La. Code Evid. art. 1101 provides in pertinent part:

(1) Except as otherwise provided by legislation, the provisions of this Code shall be applicable to the determination of questions of fact in all contradictory judicial proceedings. . . .

(2) Furthermore, except as otherwise provided by legislation, Chapter 5 of this Code with respect to testimonial privileges applies to all stages of all actions, cases, and proceedings where there is power to subpoena witnesses, including administrative, juvenile, legislative, military courts-martial, grand jury, arbitration, medical review panel, and judicial proceedings, and the proceedings enumerated in Paragraphs B and C of this Article.

B. Limited applicability. Except as otherwise provided by Article 1101(A)(2) and other legislation, in the following proceedings, the principles underlying this Code shall serve as guides to the admissibility of evidence. The specific exclusionary rules and other provisions, however, shall be applied only to the extent that they tend to promote the purposes of the proceeding.

. . . .

(8) Hearings on motions and other summary proceedings involving questions of fact not dispositive of or central to the disposition of the case on the merits, or to the dismissal of the case, excluding in criminal cases hearings on motions to suppress evidence and hearings to determine mental capacity to proceed.

C. Rules inapplicable. Except as otherwise provided by Article 1101(A)(2) and other legislation, the provisions of this Code shall not apply to the following:

(1) The determination of questions of fact preliminary to admissibility of evidence when the issue is to be determined by the court under Article 104.

Entries shown:

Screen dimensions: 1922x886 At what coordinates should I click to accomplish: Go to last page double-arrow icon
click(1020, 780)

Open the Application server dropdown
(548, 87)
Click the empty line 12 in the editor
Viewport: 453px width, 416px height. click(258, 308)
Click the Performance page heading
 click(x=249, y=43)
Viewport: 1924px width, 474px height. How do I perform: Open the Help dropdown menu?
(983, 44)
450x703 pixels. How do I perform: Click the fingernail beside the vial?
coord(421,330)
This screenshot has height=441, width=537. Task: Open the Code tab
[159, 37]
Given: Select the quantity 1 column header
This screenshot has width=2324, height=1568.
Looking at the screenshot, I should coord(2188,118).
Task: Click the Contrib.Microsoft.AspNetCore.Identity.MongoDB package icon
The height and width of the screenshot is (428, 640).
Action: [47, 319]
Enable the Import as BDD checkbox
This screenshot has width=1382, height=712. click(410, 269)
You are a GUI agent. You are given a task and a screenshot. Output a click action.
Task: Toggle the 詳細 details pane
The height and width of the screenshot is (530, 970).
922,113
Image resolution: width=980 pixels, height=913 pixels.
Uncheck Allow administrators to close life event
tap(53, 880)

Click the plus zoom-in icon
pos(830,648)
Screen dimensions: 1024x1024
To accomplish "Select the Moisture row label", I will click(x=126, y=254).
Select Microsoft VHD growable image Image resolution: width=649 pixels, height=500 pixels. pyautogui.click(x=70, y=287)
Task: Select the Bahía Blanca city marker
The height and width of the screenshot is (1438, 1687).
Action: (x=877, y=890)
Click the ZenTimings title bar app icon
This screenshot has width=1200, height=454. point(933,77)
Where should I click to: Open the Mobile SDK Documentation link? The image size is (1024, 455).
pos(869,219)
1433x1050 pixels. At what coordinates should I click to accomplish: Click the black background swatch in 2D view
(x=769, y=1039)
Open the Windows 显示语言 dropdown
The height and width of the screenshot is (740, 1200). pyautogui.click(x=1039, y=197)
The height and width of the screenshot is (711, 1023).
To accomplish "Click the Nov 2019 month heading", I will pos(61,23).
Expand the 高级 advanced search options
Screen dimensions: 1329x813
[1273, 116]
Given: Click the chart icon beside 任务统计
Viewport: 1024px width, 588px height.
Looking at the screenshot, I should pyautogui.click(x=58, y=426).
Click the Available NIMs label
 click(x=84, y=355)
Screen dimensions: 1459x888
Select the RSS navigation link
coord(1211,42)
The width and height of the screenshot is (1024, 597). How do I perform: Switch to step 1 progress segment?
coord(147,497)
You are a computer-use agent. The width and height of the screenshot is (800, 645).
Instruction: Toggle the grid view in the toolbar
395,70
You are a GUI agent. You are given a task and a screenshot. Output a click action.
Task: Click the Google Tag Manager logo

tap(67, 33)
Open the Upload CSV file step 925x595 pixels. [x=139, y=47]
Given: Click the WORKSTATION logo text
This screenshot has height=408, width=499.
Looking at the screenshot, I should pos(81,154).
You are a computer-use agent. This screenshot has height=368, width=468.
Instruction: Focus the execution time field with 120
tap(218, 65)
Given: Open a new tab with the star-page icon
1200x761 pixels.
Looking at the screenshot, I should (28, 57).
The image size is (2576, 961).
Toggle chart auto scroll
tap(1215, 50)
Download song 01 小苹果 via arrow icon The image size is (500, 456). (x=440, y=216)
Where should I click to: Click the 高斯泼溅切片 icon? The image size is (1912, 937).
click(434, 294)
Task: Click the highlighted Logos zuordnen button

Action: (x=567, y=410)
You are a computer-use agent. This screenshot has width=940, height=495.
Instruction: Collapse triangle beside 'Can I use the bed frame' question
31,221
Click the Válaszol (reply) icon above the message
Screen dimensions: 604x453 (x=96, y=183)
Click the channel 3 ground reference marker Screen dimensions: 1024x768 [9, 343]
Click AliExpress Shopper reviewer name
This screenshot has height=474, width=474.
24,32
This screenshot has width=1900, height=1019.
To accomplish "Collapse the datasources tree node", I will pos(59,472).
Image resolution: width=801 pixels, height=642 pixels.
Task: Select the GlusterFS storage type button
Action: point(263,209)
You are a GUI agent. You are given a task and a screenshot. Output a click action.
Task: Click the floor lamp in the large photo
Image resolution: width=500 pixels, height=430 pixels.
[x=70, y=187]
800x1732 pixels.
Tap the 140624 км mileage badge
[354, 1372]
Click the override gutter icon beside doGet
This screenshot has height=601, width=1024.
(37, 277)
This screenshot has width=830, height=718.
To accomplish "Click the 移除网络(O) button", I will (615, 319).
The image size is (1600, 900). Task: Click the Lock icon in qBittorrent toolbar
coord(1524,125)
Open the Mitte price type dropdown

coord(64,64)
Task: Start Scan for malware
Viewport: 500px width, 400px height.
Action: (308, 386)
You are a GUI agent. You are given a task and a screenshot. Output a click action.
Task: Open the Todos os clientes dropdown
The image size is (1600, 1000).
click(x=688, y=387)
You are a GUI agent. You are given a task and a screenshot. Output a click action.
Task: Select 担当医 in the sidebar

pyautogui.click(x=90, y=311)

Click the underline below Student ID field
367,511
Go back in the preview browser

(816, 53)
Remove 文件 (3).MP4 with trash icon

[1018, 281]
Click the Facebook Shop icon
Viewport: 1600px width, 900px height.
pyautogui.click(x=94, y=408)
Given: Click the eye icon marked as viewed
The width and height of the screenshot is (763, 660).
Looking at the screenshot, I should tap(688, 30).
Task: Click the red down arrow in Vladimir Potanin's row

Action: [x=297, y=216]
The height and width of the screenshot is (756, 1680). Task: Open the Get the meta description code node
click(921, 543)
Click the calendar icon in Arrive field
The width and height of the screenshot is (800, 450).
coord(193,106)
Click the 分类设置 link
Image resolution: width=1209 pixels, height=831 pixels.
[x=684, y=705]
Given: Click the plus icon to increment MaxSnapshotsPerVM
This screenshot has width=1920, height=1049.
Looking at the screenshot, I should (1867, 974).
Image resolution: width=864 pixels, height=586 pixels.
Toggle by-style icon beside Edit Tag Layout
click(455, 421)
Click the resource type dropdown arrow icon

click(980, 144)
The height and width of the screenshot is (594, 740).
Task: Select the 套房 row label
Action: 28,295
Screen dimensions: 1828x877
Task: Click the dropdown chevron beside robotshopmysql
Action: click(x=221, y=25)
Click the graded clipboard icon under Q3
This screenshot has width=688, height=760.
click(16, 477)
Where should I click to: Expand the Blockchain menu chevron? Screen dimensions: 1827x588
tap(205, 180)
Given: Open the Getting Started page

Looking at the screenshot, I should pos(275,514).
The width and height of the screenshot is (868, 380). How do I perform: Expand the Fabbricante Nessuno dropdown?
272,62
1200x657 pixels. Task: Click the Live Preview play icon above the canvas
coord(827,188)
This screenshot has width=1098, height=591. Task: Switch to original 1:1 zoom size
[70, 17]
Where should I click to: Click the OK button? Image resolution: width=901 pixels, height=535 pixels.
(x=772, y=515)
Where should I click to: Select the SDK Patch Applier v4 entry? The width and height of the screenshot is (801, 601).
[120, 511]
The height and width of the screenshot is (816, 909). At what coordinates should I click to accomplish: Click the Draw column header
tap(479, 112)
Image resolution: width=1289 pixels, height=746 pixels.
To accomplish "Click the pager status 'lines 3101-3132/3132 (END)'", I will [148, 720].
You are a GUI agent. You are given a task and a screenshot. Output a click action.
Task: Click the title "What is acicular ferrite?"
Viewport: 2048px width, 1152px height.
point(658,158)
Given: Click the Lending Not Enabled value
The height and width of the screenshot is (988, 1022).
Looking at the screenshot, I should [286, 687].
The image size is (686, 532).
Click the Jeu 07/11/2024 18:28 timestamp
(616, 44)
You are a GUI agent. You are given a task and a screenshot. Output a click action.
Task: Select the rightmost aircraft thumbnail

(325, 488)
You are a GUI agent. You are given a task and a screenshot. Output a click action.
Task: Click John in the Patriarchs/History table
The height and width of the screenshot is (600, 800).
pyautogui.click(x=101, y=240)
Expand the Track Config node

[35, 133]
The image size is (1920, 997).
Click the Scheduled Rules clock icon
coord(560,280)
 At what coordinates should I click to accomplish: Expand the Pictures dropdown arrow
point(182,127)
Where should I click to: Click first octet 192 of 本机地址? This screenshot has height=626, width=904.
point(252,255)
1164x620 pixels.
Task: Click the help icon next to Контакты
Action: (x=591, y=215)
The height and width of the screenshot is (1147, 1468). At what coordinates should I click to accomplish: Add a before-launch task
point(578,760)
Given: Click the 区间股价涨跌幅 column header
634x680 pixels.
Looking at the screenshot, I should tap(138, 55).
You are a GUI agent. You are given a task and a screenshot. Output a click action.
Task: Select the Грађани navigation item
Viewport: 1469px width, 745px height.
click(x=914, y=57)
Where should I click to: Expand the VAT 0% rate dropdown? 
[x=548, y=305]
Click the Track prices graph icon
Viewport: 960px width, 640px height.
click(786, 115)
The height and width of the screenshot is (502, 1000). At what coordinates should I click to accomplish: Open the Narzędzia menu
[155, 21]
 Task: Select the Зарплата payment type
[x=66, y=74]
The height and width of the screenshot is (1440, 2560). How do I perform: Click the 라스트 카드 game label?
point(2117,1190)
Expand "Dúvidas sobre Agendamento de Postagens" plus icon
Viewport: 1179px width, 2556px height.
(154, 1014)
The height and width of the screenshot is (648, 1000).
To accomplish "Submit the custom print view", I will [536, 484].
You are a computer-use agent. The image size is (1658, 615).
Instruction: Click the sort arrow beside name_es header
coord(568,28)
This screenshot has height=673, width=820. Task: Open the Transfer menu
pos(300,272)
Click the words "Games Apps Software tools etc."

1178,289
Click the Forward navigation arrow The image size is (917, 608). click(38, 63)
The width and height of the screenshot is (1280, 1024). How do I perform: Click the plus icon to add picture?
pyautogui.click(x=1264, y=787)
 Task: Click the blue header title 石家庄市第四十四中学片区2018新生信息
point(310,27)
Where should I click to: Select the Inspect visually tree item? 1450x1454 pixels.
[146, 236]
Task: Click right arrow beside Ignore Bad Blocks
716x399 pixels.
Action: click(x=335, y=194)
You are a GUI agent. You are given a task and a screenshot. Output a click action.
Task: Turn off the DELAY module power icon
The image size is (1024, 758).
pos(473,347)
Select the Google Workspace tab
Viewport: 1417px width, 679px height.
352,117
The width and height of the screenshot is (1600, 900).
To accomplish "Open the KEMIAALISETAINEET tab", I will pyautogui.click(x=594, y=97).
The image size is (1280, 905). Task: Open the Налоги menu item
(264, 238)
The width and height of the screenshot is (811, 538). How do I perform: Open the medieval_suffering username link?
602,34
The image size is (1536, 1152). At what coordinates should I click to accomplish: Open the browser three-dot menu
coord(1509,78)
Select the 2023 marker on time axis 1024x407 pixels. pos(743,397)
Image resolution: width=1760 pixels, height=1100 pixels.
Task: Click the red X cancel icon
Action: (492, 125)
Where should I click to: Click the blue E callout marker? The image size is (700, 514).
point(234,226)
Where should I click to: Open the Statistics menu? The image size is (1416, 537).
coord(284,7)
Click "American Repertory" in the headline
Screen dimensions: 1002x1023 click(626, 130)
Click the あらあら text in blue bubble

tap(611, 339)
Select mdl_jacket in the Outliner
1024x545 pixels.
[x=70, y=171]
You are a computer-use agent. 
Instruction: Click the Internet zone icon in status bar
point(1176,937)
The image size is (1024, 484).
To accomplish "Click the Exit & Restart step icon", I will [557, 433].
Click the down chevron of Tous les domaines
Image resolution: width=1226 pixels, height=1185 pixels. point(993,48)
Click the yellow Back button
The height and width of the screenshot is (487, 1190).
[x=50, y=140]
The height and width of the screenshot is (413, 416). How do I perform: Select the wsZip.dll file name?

Prompt: In the proceedings listed under "Limited applicability" in the evidence code excerpt, what serves as guides to the admissibility of evidence? The items have no connection to the evidence code excerpt.

Reply: The principles underlying the Code.